# Vino 4ever jersey



## dwgranda (Sep 8, 2009)

Did anyone figure out if these are available? I think after today they are even more campy/awesome. If anyone sees me on a climb tomorrow ditching gel packs/bars as a Vino homage, don't worry I'll come back to pick them up.


----------



## Keski (Sep 25, 2004)




----------



## JohnHemlock (Jul 15, 2006)

Want.


----------



## Ventruck (Mar 9, 2009)

JohnHemlock said:


> Want.


 +1

This.


----------



## cheddarlove (Oct 17, 2005)

He's a great racer but he's also a freak. Even Armstrong doesn't have a jersey with a photo of himself on it.If he does at least he doesn't wear it. 
Maybe it's taped to his ceiling.


----------



## dwgranda (Sep 8, 2009)

Wow. They do exist in the wild.


----------



## jsedlak (Jun 17, 2008)

awwwwwwwkwarrrd


----------



## Trevor! (Feb 28, 2004)

I'm a fan of Vino but what the .... !


----------



## BuenosAires (Apr 3, 2004)

I need something to clean my chain.

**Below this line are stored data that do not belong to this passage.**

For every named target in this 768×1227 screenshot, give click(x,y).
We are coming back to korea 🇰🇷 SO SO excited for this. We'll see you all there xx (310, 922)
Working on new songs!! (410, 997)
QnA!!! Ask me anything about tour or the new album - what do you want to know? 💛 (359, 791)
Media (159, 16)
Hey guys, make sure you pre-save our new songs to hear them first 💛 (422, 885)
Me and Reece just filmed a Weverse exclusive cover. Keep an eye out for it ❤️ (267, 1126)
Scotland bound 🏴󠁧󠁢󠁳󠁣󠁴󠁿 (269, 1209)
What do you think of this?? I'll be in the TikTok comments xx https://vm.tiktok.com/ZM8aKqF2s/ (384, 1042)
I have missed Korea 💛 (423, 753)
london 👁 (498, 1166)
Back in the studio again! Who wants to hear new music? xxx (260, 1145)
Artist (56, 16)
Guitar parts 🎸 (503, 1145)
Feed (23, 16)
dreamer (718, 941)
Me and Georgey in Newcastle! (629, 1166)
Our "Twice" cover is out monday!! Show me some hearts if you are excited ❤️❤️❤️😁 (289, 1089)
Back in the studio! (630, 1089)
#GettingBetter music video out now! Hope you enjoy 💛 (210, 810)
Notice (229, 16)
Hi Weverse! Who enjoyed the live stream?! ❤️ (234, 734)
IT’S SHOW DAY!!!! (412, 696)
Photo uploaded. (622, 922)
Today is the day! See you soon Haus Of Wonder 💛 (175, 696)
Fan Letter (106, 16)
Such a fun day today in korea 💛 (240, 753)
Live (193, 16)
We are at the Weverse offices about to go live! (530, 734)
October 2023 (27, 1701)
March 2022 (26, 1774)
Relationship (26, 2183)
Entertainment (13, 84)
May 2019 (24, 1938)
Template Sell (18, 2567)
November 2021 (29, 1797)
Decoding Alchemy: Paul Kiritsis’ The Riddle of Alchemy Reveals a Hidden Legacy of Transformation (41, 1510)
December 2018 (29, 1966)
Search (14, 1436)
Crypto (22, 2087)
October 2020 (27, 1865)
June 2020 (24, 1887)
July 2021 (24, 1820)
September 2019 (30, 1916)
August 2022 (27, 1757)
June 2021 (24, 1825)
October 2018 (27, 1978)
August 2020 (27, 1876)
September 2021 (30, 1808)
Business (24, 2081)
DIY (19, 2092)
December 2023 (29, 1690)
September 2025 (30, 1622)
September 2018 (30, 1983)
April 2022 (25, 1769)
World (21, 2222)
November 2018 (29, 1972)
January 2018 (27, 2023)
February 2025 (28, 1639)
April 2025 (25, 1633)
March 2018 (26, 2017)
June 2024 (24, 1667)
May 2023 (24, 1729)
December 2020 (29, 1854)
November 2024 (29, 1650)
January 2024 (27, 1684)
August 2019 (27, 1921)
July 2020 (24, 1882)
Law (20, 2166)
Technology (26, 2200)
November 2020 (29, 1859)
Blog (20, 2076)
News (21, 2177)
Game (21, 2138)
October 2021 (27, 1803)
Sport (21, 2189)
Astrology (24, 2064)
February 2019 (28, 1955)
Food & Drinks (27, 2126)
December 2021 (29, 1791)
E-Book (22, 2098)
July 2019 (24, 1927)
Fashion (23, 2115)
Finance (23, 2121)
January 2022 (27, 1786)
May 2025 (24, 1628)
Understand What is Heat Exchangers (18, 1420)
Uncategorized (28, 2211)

This could work.


----------



## spade2you (May 12, 2009)

I kinda like it, but he needs to always grit his teeth when he's wearing it, and the Vino in the jersey needs to have Vino on his jersey, and infinitely.


----------



## RRRoubaix (Aug 27, 2008)

spade2you said:


> I kinda like it, but he needs to always grit his teeth when he's wearing it, and the Vino in the jersey needs to have Vino on his jersey, and infinitely.


Ooooh, sweet!

Hmm, hard to decide if this is worse that 'Berto's "fingerbang" stuff... Better camp factor, for sure!


----------



## 4cmd3 (Jul 14, 2007)

Maybe his mom/wife/boss gave it to him.
You know how that works...


----------



## dwgranda (Sep 8, 2009)

Did you see berto's youtube video today that focuses in on his stencilled face onto the side of the bangmobile? I knew he has audi(s) with the bang logo but having your face on the car is way better!



RRRoubaix said:


> Ooooh, sweet!
> 
> Hmm, hard to decide if this is worse that 'Berto's "fingerbang" stuff... Better camp factor, for sure!


----------